Clinical trials are the way pharmaceutical companies and other health care researchers determine whether a new drug or treatment is safe — but the participants in those trials are overwhelmingly White.
According to Walgreens, which announced last June that it was entering the clinical trials business, only about 5% of people in the United States participate in clinical trials and almost three-quarters of those participants are White.
There are multiple reasons for that lack of diversity — but it can have life-and-death consequences for people of color.
Kendal Whitlock is head of digital optimization for Real World Evidence Clinical Trials for Walgreens. The nationwide pharmacy chain aims to partner with pharmaceutical companies and other research institutions and leverage its vast network of stores to transform the way clinical trials are conducted.
At the core of Walgreens’ mission, said Whitlock, is creating greater access and inclusion.
“By virtue of having 78% of the country within five miles of a Walgreens location means that patients have access in a manner that’s convenient for them because they’re already in the Walgreens stores for other reasons,” said Whitlock.
“Where clinical trials are concerned, there are ‘identified barriers to participation’ that have meant people of color are underrepresented,” said Whitlock. “One of the barriers is mistrust or distrust. And there are longstanding historic reasons for the mistrust and the distrust. People often cite the experience that Mrs. Henrietta Lacks had. People often cite the Tuskegee experiment. And those are just two examples over a 300-year history of medical atrocities that was elucidated by Harriet Washington in the book ‘Medical Apartheid.’ And this was not limited to the United States, but this was globally and across all communities.”
While overt racism in clinical trials of the past may still be a factor in discouraging participation, other more mundane factors may also be at play.
“From the patient perspective, sometimes it’s the inconvenience of having to travel up to two hours to a clinical trial site,” said Whitlock. “It you are an employee of a company and asking your boss if you can take time off from work to travel to and from clinical trial sites that are very limited, your boss may not see that favorably.”
Dr. Jecca Steinberg, a resident in the obstetrics and gynecology department at Northwestern University’s Feinberg School of Medicine, has conducted research into the lack of diversity in clinical trials.
Steinberg said that while there are historical factors that discourage communities of color from participating in clinical trials, those may be becoming less of a factor.
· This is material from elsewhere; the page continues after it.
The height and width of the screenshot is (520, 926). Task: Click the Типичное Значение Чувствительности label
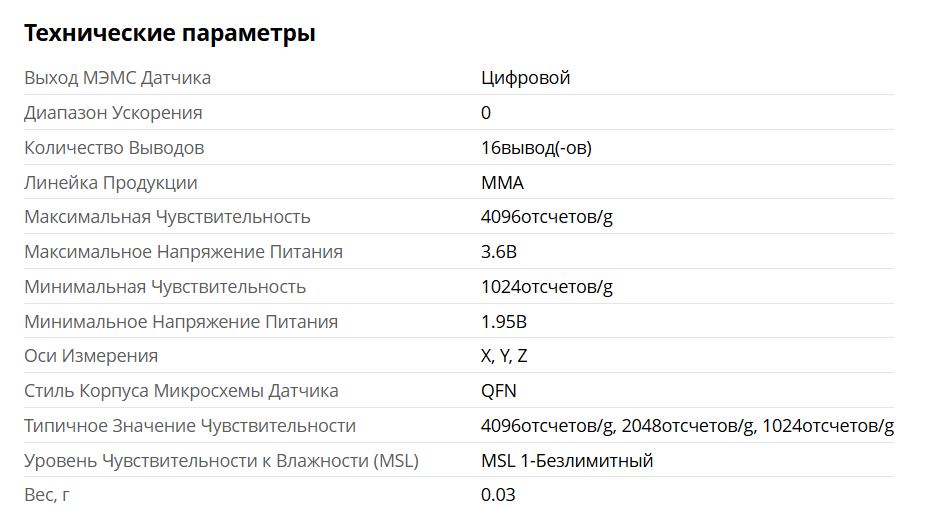[x=190, y=426]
“Recent data has demonstrated that all individuals regardless of their race and ethnicity are equally willing to participate in clinical trials and research,” said Steinberg. “The hesitancy actually lies with researchers who are afraid to approach people who are not of their race due to fear of stigma or bias or stereotyping their patients, assuming they might not be interested.”
The consequences of the failure to have clinical trials that reflect the diversity of the population can lead to poor health outcomes.
Steinberg noted that the clinical trial that produced the tools widely considered the “gold standard” for screening for endometrial uterine cancer only had White participants and subsequently turned out to be less accurate at detecting cancer in Black women.
“The tools have been reevaluated in a more diverse population, and they are not as effective at detecting cancer in Black communities,” said Steinberg. “We know that Black women are three times more likely to die of endometrial cancer. And part of the reason for that is because they are diagnosed at much later stages.”
Dana Dornsife in 2006 founded the Lazarex Cancer Foundation, a California-based nationwide nonprofit, after the experience of searching for clinical trials for her brother-in-law Mike, who had pancreatic cancer.
“I was just really struck by how difficult that whole undertaking was,” said Dornsife. “And then when I was able to get Mike enrolled in a trial, we started reaching into our pocket over and over and over again to pay for the expenses that aren’t covered in a clinical trial. And I just realized what a barrier both of these things are for patients in relation to considering trial participation knowing about a trial because if you don’t know, you won’t go.”
Lazarex aims to improve cancer patients’ outcomes by helping people find and then access clinical trials by covering out-of-pocket travel costs for a patient and caregiver. And according to Dornsife, Lazarex has made great strides in encouraging people of color to participate in clinical trials.
“Because poverty disproportionately impacts our communities of color, we see that reflected in the overall participation numbers in clinical trials,” said Dornsife. “By removing the barriers that exist for our communities of color to participate and doing it in a culturally appropriate and place-based way, we can absolutely reduce or remove those barriers for these communities and increase the level of participation and we’ve actually proven that.”